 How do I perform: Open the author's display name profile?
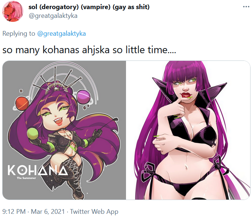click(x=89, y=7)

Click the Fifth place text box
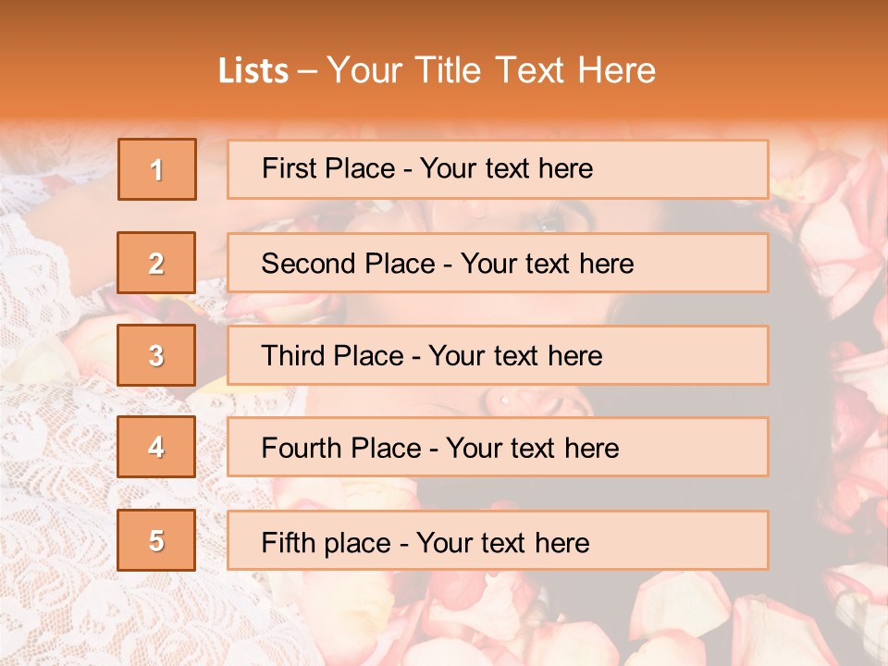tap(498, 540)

...

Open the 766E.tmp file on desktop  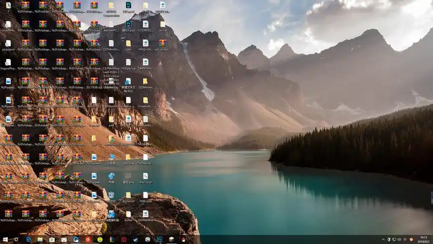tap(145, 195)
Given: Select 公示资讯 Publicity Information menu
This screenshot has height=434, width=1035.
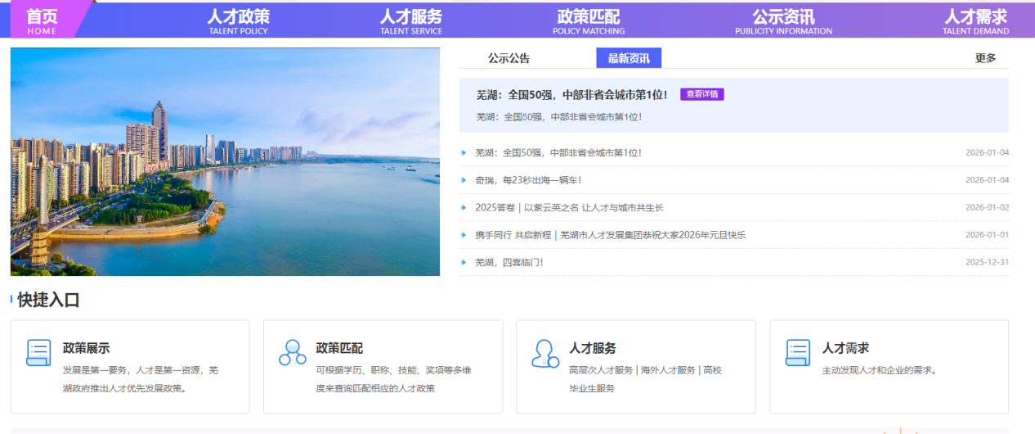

## WORK INSTRUCTION
Return a word-for-word copy of the lines above from the one holding "Given: Select 公示资讯 Publicity Information menu" through the one holding "This screenshot has height=434, width=1035.", with both of them included and nothing besides.

## ANSWER AREA
Given: Select 公示资讯 Publicity Information menu
This screenshot has height=434, width=1035.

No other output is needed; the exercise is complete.